Methods: A literature search of journal articles was conducted in 4 electronic databases. After the relevant study selections and extraction of the data, a random effects model was used and the summary statistics collected from each trial, structured around the type of treatment and the type of outcomes was calculated using the Mantel Haenszel Odds ratio (M-H OR). A one way sensitivity analysis assessed the robustness of the findings. Funnel plots were constructed to determine publication bias.
Analysis: In the setting of AF and ACS/PCI, 4 studies were selected and in the setting of DOAC plus antiplatelet therapy vs DOAC alone in AF patients, 4 post hoc studies were selected for the statistical analysis. Observational studies were part of the discussion.

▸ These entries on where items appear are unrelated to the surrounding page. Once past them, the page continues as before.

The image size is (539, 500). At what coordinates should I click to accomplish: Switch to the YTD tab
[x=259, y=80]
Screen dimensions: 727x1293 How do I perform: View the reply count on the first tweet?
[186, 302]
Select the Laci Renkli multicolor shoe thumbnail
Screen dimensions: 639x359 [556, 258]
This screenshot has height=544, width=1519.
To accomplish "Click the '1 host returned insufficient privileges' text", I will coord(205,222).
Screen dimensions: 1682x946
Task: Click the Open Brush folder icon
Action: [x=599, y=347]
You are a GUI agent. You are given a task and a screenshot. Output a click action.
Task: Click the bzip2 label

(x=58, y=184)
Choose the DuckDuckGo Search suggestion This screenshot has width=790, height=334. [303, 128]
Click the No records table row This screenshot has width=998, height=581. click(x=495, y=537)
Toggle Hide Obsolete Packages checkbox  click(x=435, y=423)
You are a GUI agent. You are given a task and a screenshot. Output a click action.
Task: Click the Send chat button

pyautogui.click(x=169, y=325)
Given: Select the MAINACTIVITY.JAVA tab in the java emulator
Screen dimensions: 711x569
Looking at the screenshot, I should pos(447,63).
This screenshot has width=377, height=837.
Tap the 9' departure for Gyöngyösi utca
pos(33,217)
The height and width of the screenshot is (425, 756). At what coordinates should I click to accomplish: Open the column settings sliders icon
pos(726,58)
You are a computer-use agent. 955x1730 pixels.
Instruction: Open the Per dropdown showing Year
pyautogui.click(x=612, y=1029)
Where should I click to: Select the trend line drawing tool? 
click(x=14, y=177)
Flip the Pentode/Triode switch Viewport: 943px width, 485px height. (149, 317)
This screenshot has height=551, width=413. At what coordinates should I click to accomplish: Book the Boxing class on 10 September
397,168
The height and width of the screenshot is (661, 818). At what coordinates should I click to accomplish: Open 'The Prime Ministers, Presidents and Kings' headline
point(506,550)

Conclusion: Our meta-analysis shows that in the setting of AF patients with ACS/PCI, dual therapy of a DOAC plus an antiplatelet (P2Y12 inhibitor like clopidogrel) is preferable over a triple therapy containing aspirin. In the setting of AF with an indication for concomitant aspirin, it was shown that there was a statistically significant increase in both major bleeding and thromboembolic events. Due to the differences in the population of the recruited patients in terms of their comorbidities, the concomitant medications and the treatment regimens administered to them and the design of the clinical trials, it is advisable for a more calculated and personalised approach in treating higher risk AF patients with the added implementation of platelet function testing (PFT) as well.